Interdisciplinary approaches are part of AU’s fabric. My own work is grounded in the School of Education, where we focus on equity and human empowerment, but it benefits from my affiliation with the School of Public Affairs, where I interact with policy researchers in many fields. My research has also benefitted from collaborations with the Kogod School of Business as they reimagine business education in the age of AI. AU students can easily engage with faculty from across the university, not just in their silo of focus. This makes AU special.

As a researcher and professor, how is your impact broadened by honoring both parts of your job?

AU is committed to what we call “the scholar-teacher ideal”: teaching feeds research, and vice versa. My students are thinking about how to make an impact in the education policy world. That means developing scientific analysis, decision-making, leadership, and even time-management skills. Helping them do that informs my own research on how people should choose careers in the age of AI. It also makes me better at research communication—at giving people the information they need to conquer life’s overwhelming decisions.

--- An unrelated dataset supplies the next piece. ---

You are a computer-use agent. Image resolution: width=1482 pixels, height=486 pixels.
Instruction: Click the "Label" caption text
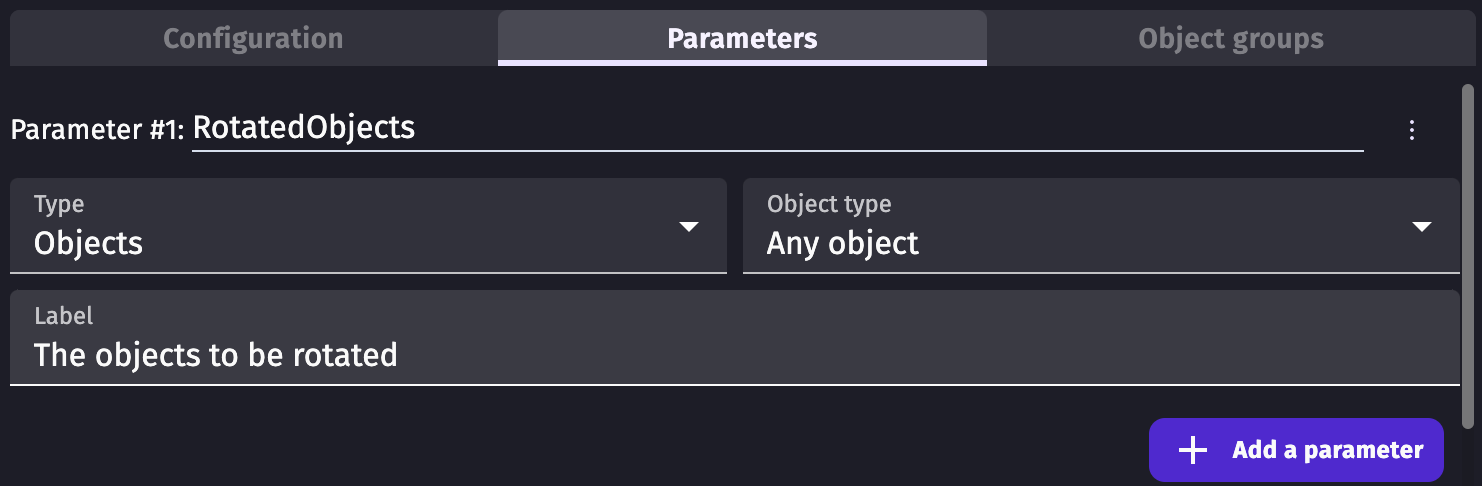tap(63, 316)
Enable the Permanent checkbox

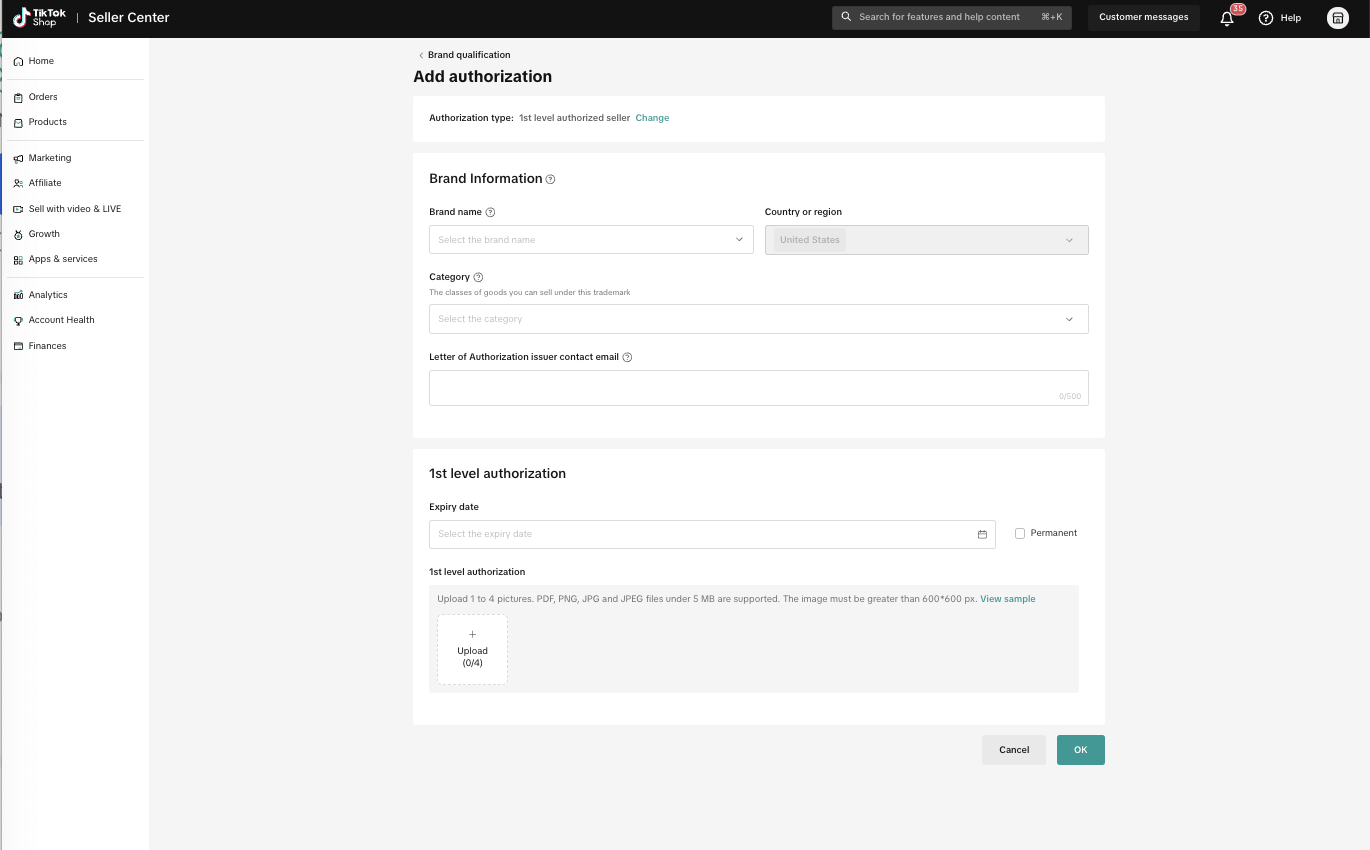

Here’s how I think about it: if you come to AU, you will receive the tailored mentoring you need to develop top-notch analytic skills and get an edge in your career. Universities like AU are incubators of analytic and leadership talent. But what if you are a working adult with a family who can’t make time for a degree? A university’s role is also to enhance human knowledge and make that knowledge public. My book on scientific decision-making is part of that mission. It’s taking the research and statistical methods that I teach my students and distilling those ideas for a broader audience.

What legacy do you hope to leave in your field?

I would like my work to have advanced the cause of evidence-based thinking in the world, especially regarding how people find opportunity and meaning in their careers. I want people to come to AU to get a world-class experience in interdisciplinary thinking, but I want access to these experiences to be democratized. The role of the scholar is to put evidence-based ideas out in the world, to expand what is understood through high-quality research and make sure those findings are accessible to everyone. That is what I am striving for.